[Text section]:
FAQ
Hi everyone

According to my understanding of Hadoop, it save MapReduce job's
intermediate results into files in the mapper's hard drive. Each key will
occupy a file. I am curious what will happen if mapper's hard drive does not
have enough inodes to save the generated keys. Because every file needs a
inode.

Best wishes!

Chen

Search Discussions

  • Harsh J at Sep 25, 2011 at 7:50 pm
    Chen,

    Files are stored based on the reducer partitions, not exactly per-key.
    The result is that there are far lesser files than you imagine there
    ought to be. The keys are kept sorted inside the partitioned files and
    thus you do not lose out on your key groups either.

    See Partitioner, which is responsible for doing the partitioning of
    your map outputs:
    (http://hadoop.apache.org/common/docs/r0.20.2/mapred_tutorial.html#Partitioner)
    On Sun, Sep 25, 2011 at 10:30 PM, He Chen wrote:
    Hi everyone

    According to my understanding of Hadoop, it save MapReduce  job's
    intermediate results into files in the mapper's hard drive. Each key will
    occupy a file. I am curious what will happen if mapper's hard drive does not
    have enough inodes to save the generated keys.  Because every file needs a
    inode.

    Best wishes!

    Chen


    --
    Harsh J
  • Arun C Murthy at Sep 25, 2011 at 7:55 pm
    There is only one file per-map. Actually two, an output file and an index file to quickly get the offset/length for a given reducer.

    The index file is also cached in memory for performance.

    Arun
    On Sep 25, 2011, at 10:00 AM, He Chen wrote:

    Hi everyone

    According to my understanding of Hadoop, it save MapReduce job's
    intermediate results into files in the mapper's hard drive. Each key will
    occupy a file. I am curious what will happen if mapper's hard drive does not
    have enough inodes to save the generated keys. Because every file needs a
    inode.

    Best wishes!

    Chen
  • He Chen at Sep 25, 2011 at 9:01 pm
    Hi Arun and Harsh J

    Thank you for your replies.

    Yes, there will be two finally. But during the map running, there are more
    than two.

(Element and text position data)

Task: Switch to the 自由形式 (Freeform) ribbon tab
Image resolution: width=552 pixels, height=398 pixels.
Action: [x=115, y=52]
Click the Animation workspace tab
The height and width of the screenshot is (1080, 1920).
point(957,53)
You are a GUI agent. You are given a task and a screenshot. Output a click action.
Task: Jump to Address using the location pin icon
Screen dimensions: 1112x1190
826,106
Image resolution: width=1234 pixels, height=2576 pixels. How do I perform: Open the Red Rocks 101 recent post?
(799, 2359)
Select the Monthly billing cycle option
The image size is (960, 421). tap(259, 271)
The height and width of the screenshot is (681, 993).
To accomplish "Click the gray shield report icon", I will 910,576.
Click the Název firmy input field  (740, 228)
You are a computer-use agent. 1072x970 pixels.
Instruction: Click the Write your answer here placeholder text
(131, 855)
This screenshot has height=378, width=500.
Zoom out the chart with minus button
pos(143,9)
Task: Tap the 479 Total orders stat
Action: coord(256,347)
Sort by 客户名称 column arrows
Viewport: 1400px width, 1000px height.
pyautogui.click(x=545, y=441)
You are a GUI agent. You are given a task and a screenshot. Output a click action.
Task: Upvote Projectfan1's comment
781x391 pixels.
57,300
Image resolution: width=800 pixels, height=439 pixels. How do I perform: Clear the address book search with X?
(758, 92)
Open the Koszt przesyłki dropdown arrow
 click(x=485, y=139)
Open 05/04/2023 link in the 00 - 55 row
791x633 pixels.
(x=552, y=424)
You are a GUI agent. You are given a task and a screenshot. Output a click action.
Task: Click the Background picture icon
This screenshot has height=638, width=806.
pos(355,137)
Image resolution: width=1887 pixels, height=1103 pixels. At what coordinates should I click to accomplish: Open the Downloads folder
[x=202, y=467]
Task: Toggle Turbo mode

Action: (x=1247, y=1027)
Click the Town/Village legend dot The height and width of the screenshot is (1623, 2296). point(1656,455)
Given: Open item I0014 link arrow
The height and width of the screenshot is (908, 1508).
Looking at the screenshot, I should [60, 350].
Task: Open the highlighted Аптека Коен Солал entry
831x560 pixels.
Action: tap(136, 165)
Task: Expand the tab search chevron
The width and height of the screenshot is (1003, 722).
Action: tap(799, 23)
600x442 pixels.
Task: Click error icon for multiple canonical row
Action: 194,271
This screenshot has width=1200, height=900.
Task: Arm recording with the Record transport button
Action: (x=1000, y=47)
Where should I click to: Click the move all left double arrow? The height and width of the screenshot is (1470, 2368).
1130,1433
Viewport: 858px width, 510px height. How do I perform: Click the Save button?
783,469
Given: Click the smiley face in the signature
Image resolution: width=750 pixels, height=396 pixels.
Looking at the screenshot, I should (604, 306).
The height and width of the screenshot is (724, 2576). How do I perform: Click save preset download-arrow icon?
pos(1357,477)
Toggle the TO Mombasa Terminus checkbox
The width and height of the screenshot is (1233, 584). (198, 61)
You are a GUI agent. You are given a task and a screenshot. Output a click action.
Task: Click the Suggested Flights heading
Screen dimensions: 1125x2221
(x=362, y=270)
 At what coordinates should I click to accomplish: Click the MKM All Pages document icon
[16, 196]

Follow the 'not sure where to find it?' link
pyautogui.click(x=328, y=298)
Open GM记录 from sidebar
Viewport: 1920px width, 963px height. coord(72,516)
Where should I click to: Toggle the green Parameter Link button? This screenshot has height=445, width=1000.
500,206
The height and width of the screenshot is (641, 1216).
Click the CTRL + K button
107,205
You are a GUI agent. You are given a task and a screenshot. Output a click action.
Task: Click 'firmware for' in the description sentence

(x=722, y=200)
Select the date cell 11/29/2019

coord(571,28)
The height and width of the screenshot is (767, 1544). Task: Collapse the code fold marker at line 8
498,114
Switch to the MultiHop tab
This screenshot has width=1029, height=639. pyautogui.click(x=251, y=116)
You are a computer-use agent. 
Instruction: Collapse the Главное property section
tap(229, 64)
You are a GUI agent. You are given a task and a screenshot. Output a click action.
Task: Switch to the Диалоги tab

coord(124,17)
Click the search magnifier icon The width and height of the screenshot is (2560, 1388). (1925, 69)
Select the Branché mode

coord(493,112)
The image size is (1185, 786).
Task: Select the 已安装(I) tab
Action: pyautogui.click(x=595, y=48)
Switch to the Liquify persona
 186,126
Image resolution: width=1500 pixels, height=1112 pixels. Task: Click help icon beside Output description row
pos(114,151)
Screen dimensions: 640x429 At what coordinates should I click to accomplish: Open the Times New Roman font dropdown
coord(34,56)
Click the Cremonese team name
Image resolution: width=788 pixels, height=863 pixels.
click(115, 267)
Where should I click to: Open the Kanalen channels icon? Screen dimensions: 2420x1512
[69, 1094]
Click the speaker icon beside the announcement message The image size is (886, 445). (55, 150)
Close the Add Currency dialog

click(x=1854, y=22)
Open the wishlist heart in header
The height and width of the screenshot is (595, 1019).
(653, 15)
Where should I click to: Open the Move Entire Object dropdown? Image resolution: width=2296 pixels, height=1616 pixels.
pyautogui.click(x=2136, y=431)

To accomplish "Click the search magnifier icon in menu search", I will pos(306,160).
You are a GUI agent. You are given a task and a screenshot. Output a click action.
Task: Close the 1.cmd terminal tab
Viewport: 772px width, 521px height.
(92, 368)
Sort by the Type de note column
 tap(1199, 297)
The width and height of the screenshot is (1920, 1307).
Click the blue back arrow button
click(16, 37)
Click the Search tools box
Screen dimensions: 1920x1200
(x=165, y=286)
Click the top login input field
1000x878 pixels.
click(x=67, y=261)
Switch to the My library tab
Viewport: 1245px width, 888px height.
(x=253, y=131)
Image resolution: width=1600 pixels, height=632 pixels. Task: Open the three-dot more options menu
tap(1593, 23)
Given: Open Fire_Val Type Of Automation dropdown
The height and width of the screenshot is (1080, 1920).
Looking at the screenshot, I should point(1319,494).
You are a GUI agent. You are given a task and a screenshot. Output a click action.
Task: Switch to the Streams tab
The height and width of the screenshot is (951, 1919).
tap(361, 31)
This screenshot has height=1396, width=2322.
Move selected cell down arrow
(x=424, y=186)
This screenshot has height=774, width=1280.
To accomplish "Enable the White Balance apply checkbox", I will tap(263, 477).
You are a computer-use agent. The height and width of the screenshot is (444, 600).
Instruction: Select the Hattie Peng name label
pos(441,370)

[Your objective]:
Reproduce the part of the forum thread on Hadoop intermediate files from "Search Discussions" up to and including "key groups either.". The items above are separate from the forum thread.

[Problem solution]:
Search Discussions

  • Harsh J at Sep 25, 2011 at 7:50 pm
    Chen,

    Files are stored based on the reducer partitions, not exactly per-key.
    The result is that there are far lesser files than you imagine there
    ought to be. The keys are kept sorted inside the partitioned files and
    thus you do not lose out on your key groups either.